Exercise aim: Word for word, set down every line of the entries below from the line with "Toggle the word wrap toolbar button" to the line with "This screenshot has width=1400, height=861.", including both, and no other line.

The input:
Start of Block

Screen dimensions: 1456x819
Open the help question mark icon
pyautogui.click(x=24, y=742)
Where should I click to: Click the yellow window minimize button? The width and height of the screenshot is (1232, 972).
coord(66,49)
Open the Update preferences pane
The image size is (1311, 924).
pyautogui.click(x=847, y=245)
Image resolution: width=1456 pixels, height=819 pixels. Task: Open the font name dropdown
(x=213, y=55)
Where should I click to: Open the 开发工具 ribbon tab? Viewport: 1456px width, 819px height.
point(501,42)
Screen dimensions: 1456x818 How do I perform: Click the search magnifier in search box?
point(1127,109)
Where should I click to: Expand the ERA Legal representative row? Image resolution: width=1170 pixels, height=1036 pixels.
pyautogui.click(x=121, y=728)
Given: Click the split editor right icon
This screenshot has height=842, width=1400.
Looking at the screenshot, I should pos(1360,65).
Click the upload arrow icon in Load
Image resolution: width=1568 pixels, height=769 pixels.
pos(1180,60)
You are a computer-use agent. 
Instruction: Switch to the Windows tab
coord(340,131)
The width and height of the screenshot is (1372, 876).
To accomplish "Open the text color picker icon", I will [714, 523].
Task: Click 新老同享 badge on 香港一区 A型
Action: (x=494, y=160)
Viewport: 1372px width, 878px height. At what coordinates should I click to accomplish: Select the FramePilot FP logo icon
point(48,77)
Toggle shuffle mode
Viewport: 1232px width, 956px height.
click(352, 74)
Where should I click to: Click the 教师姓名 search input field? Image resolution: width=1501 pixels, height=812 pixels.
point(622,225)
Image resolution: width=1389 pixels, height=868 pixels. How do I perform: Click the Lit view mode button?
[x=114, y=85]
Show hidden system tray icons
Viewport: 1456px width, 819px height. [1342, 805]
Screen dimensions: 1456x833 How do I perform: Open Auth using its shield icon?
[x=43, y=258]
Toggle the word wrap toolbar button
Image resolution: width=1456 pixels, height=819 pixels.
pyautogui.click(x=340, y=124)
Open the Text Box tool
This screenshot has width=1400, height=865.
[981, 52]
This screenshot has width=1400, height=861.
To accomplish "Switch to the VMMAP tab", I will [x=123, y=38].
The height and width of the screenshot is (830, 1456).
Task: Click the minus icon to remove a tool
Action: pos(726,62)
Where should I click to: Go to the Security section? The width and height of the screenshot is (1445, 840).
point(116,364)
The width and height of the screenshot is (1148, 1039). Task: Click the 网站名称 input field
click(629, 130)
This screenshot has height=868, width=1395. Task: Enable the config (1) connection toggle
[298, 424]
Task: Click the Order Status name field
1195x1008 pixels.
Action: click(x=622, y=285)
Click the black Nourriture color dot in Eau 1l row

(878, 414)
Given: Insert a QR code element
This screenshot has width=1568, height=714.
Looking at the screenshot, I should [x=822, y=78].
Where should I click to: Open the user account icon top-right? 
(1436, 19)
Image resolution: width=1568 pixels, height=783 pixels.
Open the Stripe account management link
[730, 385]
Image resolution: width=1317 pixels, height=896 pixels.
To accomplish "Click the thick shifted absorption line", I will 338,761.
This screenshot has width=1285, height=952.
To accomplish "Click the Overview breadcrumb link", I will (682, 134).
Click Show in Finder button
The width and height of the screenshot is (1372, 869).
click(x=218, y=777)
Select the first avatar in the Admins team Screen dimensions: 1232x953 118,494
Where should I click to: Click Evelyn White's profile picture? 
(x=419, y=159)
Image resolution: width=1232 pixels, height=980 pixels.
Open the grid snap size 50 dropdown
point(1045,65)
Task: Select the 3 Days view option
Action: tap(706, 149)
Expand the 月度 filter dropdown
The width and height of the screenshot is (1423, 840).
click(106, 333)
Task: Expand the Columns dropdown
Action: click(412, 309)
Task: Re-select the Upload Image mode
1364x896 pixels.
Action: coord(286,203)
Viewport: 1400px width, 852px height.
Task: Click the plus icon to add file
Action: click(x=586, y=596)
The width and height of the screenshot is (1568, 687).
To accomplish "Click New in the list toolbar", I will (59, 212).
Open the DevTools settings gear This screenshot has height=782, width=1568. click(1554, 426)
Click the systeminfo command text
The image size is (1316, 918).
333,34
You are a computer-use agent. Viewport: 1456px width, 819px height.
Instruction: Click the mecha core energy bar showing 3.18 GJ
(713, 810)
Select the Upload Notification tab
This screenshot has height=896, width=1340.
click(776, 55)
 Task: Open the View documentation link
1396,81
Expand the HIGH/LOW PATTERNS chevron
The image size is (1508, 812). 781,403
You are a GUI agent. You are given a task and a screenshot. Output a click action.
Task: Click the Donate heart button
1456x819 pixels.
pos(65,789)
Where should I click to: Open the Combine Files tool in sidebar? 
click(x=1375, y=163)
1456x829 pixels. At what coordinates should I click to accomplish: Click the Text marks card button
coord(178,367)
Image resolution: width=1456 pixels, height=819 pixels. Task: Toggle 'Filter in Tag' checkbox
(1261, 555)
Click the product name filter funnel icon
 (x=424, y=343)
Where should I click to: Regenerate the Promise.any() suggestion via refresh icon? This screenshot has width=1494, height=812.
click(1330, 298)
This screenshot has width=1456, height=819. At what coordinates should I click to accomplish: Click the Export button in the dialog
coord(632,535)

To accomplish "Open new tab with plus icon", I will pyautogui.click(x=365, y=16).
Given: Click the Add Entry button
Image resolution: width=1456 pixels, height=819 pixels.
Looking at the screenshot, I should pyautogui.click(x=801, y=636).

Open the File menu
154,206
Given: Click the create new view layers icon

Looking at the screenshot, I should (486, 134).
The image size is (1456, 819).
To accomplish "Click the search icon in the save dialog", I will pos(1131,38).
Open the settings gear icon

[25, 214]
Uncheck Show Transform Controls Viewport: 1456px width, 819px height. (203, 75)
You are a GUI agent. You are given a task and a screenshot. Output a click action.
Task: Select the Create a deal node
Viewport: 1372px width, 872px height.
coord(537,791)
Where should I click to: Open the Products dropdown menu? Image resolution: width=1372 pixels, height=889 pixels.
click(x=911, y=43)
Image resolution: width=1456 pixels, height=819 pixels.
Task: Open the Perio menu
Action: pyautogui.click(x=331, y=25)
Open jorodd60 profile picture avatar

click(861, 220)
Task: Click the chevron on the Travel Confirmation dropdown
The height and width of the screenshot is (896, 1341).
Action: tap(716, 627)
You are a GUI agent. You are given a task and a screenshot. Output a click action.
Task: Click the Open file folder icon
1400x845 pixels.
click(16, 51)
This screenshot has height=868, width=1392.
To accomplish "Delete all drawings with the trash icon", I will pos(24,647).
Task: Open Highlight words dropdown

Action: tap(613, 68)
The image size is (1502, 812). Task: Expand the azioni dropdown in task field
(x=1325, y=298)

End of Block

Task result:
Toggle the word wrap toolbar button
Image resolution: width=1456 pixels, height=819 pixels.
pyautogui.click(x=340, y=124)
Open the Text Box tool
This screenshot has width=1400, height=865.
[981, 52]
This screenshot has width=1400, height=861.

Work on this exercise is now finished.